General characteristics
- Class & type: Porpoise class submarine
- Displacement: 2,080 tons surfaced; 2,450 tons submerged;
- Length: 290 ft (88 m)
- Beam: 26 ft 7 in (8.10 m)
- Draught: 18 ft (5.5 m)
- Propulsion: 2 × Admiralty Standard range diesel generators, 1,650 hp (1.230 MW); 2 × English Electric main motors, 12,000 hp (8.95 MW); 2 shafts;
- Speed: 12 kn (22 km/h) surfaced; 17 kn (31 km/h)submerged;
- Range: 9,000 nmi (17,000 km) at 12 kn (22 km/h)
- Complement: 71
- Armament: 8 × 21 inch (533 mm) torpedo tubes, 6 bow, 2 stern; 30 × Mk8 or Mk23 torpedoes, later the Mark 24 Tigerfish;

= HMS Walrus (S08) =

Submarine of the Royal Navy

HMS Walrus (S08) was the last of the Porpoise class submarines of the Royal Navy. She was launched on 22 September 1959, and commissioned on 10 February 1961.

==Royal Navy Service==
On one occasion during exercises with an error resulted in a practice torpedo becoming embedded in the submarine's casing.
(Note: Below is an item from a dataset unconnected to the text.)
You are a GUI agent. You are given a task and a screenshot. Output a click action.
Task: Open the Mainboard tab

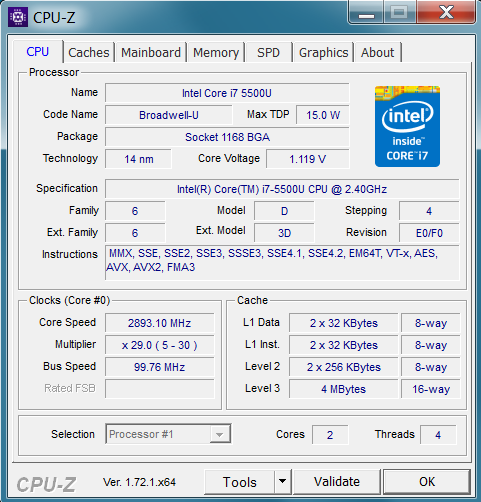[151, 52]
Following an 18-month refit at Devonport Dockyard she commissioned for the third time on 3 December 1969. In 1970 she was present at Portsmouth Navy Days Walrus also attended the 1977 Silver Jubilee Fleet Review off Spithead when she was part of the Submarine Flotilla.

She was sold in 1987 to the Seaforth Group to be refitted for resale to Egypt, but was broken up at Grimsby in 1991.

==Notable commanding officers==
Notable commanding officers include Lieutenant Commander John Fieldhouse (1961–1962) and Lieutenant Commander Roger Lane-Nott (1974–1976).